I Am Not A Reliable Narrator

02 June 2008

Stories from the War

On Saturday we went to a friend's birthday party in Blackheath. Upon arriving we were handed a bunch of sweets and some twine and ordered to "Tie them to the tree in the garden!" We assumed we'd have only one tree to choose from, as this would be the case in our typical tiny garden. But when we went down the stairs and out through a dark scary passage we found ourselves in the hugest garden in all of London (maybe not really) where our hostess's mother, Esme, was outdoors tending the disposable barbecues whilst drinking some whine and smoking a cigarette.
Jeremy and I got to talking to Esme as we tied sweets to multiple trees and flowering vines and even a random knife stuck in the garden wall (we chose not to ask how it got there) and she told us about living in Brixton immediately after the war when she was small and how they used to play cricket in bombed out buildings and how it seemed like the most magical place in the world to her. She asked us if any of our relatives were involved in the war and I told her how my grandfather and three of his brothers joined up on the same day and a recruiter went down the line of them pointing to each saying "Army, Air Force, Navy, Marines!" And they each went their separate ways.
Jeremy said that his grandfather was an army dentist but never left the US and then explained how just his Bubbie and her sister and their cousins Paula and Joe made it out of Austria and the rest of the family died.
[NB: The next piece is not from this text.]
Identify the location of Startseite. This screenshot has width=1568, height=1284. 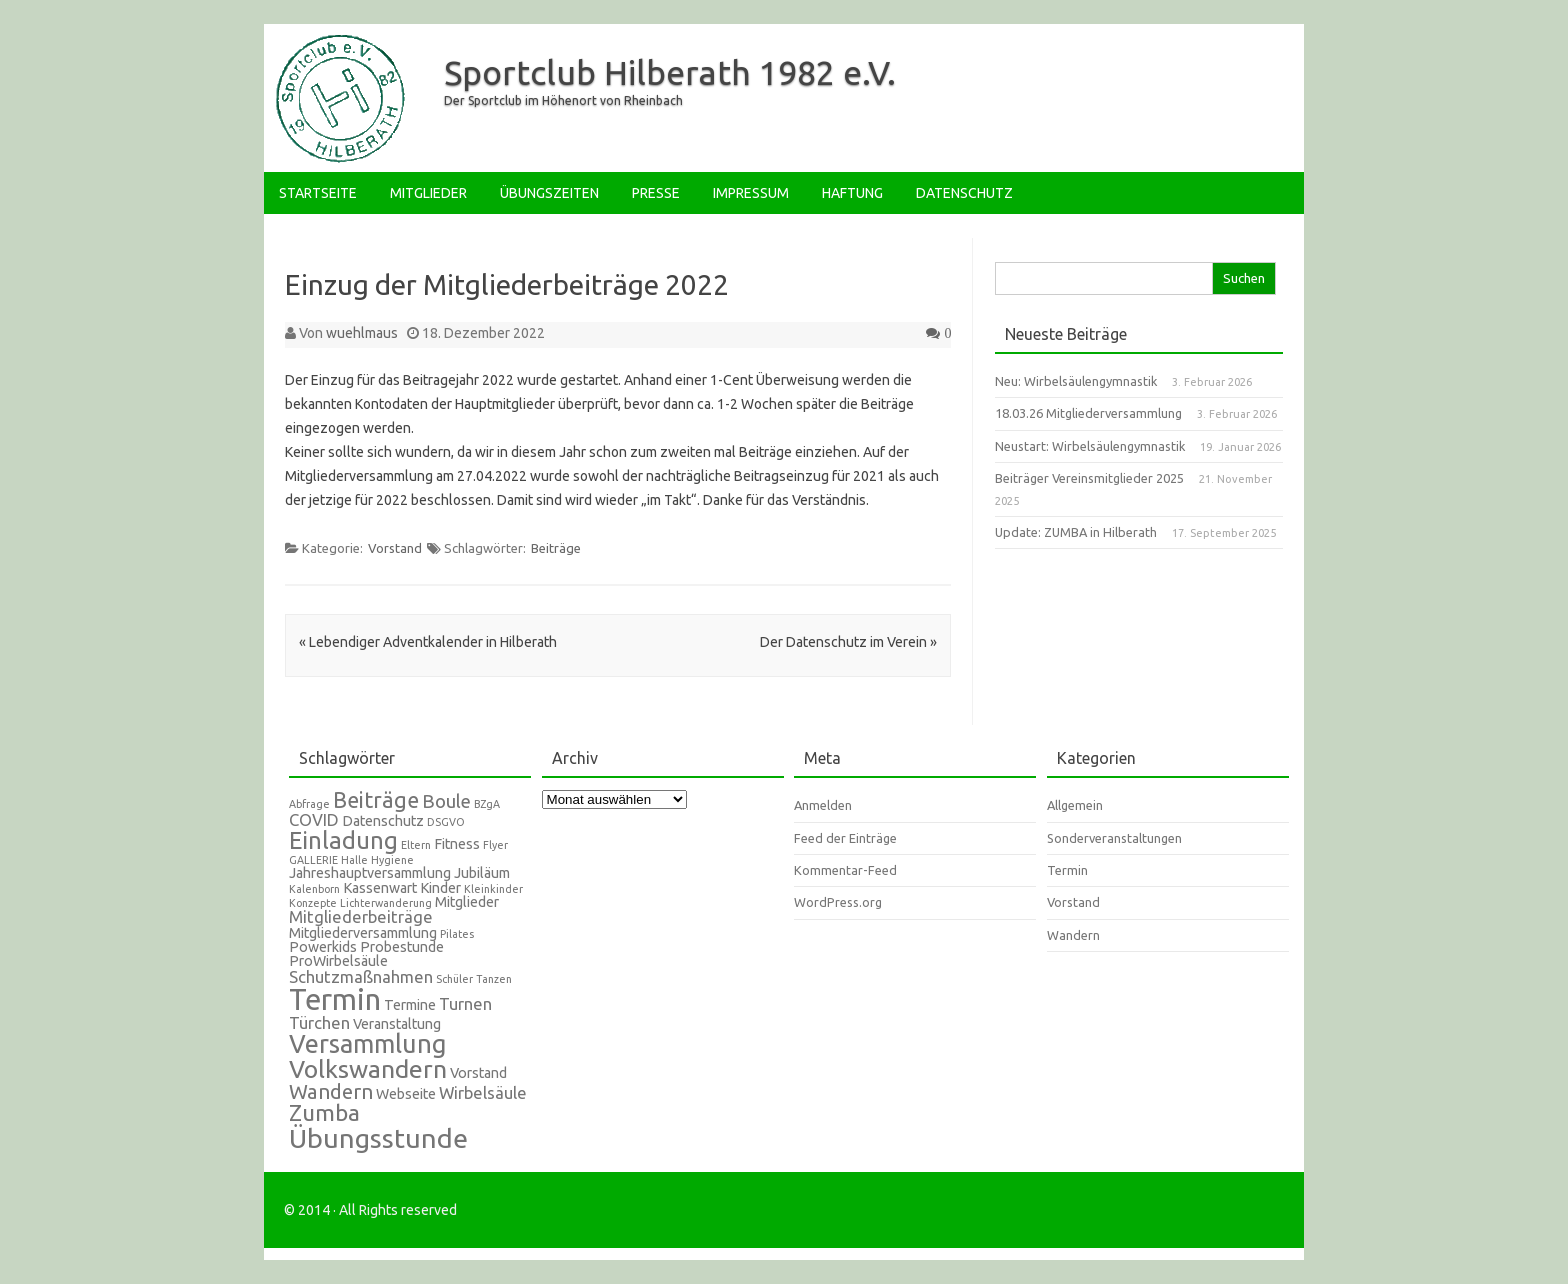
(318, 193).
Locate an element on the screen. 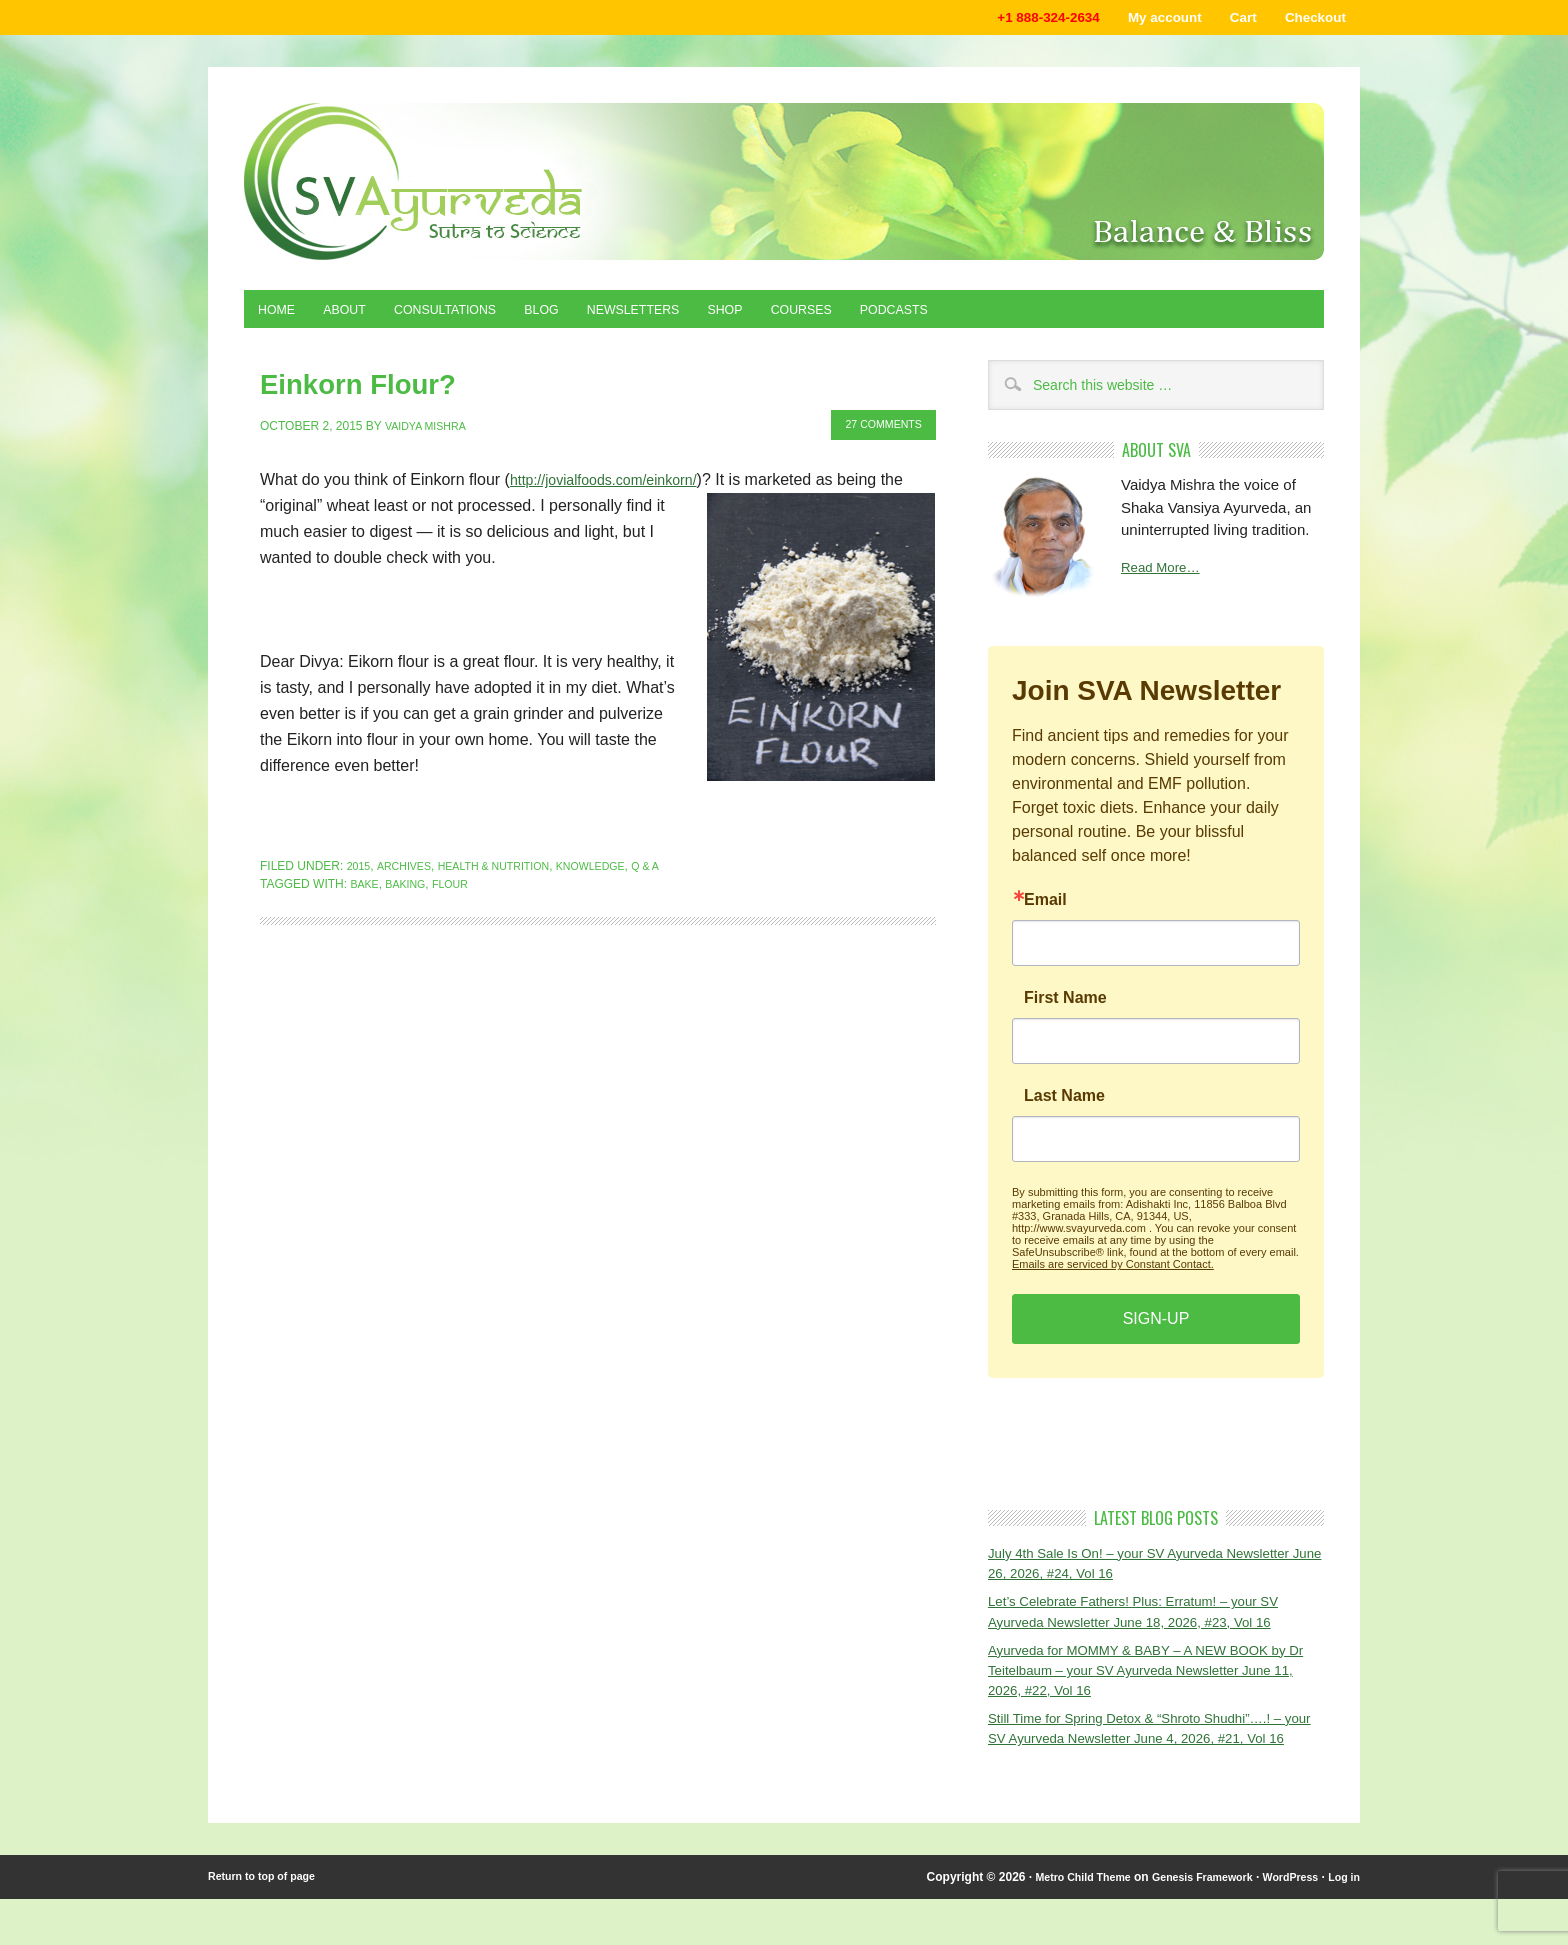 The image size is (1568, 1945). Courses is located at coordinates (876, 317).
And Esme told us how she and her siblings were evacuated from London at the start of the war and that most children were sent by themselves with their names and addresses and all pertinent information pinned to their jackets but her mother refused to leave her children. So they left her father in the city where he helped care for horses, and they all shipped out to the country where they lived on the edges of a grand estate with all the others who'd been evacuated, including lots of Jewish German children who'd been sent out of Germany just in time.
One of these German Jewish children was a little boy named Nathanial and at age 5 he was Esme's first love. One day the 2 of them walked together to the vicarage garden and he picked her as many flowers as he could and filled up her doll pram with blossoms then the two of them walked into town arm in arm together where the vicar shouted at Nathanial for stealing the flowers. Esme said that as it happened all she could think was "Why are they yelling at him? He's just done the most wonderful thing!"
I think that this is possibly the best story I have heard in a very long time. Possibly ever.